Where facts are not in dispute, this court conducts a de novo review of suppression orders. State v. Wasson, 615 N.W.2d 316, 320 (Minn. 2000). Although police are generally required to knock and announce their authority before executing a warrant, this requirement can be waived upon a showing to the warrant-issuing authority that an unannounced execution is necessary for the successful execution of the warrant. Id. (citing Richards v. Wisconsin, 520 U.S. 385, 394, 117 S. Ct. 1416, 1421 (1997)).
To justify an unannounced entry, the police must have a reasonable suspicion that
knocking and announcing their presence, under the particular circumstances, would be dangerous or futile, or that it would inhibit the effective investigation of the crime by, for example, allowing the destruction of evidence.
Richards, 520 U.S. at 394, 117 S. Ct. at 1421; State v. Botelho, 638 N.W.2d 770, 778 (Minn. App. 2002) (citation omitted). "Reasonable suspicion," a lesser standard than probable cause, is something more than an unarticulated hunch; there must be an objective basis for the suspicion. Wasson, 615 N.W.2d at 320. Drug sales alone are insufficient to permit an unannounced entry, but in Wasson, that fact coupled with the confiscation of weapons from the same premises three months before was enough to justify a reasonable fear for officer safety. Id. at 320-21. An emphasis is placed on alleging "particular circumstances" that distinguish the situation from a mere boilerplate assertion that drug dealers can be violent. Garza v. State, 632 N.W.2d 633, 638 (Minn. 2001).
The affidavit here includes specific references to the presence of handguns and the recent recovery of handguns during a previous search. We conclude that this is a sufficient basis for the officers to reasonably fear for their safety and therefore an announced entry would create a dangerous situation.

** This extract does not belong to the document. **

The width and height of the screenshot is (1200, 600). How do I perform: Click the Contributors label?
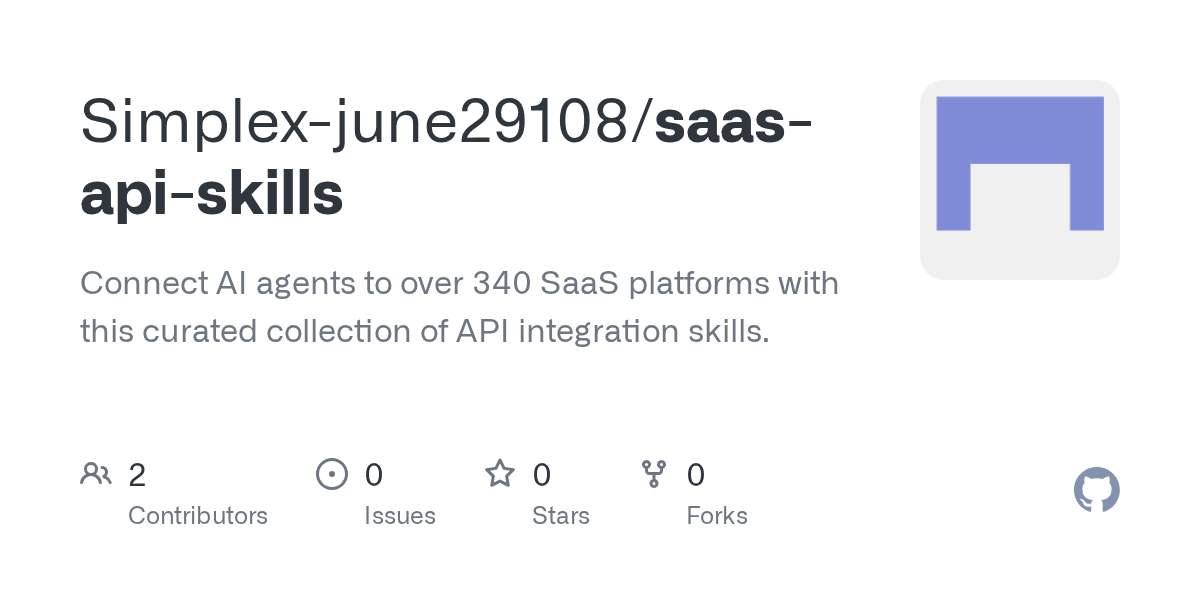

Johnson argues that the search warrant here states clearly on its face that entry must be announced and that the officers must adhere to the language of the warrant, not the intent of the issuing judge. Search warrants must be particular in nature in order to give the searcher reasonably definite instructions about the parameters of the search. See United States v. Johnson, 541 F.2d 1311, 1313 (8th Cir. 1976). Although this requirement usually deals with the accuracy of the description of the premises to be searched or the items to be seized, the basic principle is that specificity prevents violations of personal rights. Id. The standard to be used, however, is one of "practical accuracy rather than technical nicety." Id. If the warrant is deficient in some way, it can be cured by reference to the affidavit, if the affidavit is attached to the warrant. State v. Bonynge, 450 N.W.2d 331, 335 (Minn. App. 1990), review denied (Minn. Feb. 21, 1991). The point is to limit the discretion of the searcher while informing the person to be searched what the officer is entitled to take. State v. Balduc, 514 N.W.2d 607, 610 (Minn. App. 1994). While all of these cases deal with the question of accuracy of description of premises or items to be seized, the principles can be extrapolated in this situation.
A review of the warrant and of the issuing court's conclusions makes it clear that an unannounced entry was sought and that the court approved it. The issuing court's conclusions are physically contained on the same page of the warrant as the command to search, making this similar to cases where a defective warrant is cured by reference to an attached affidavit. There is a sufficient basis for the district court's decision not to suppress the evidence because of a technical defect in the warrant.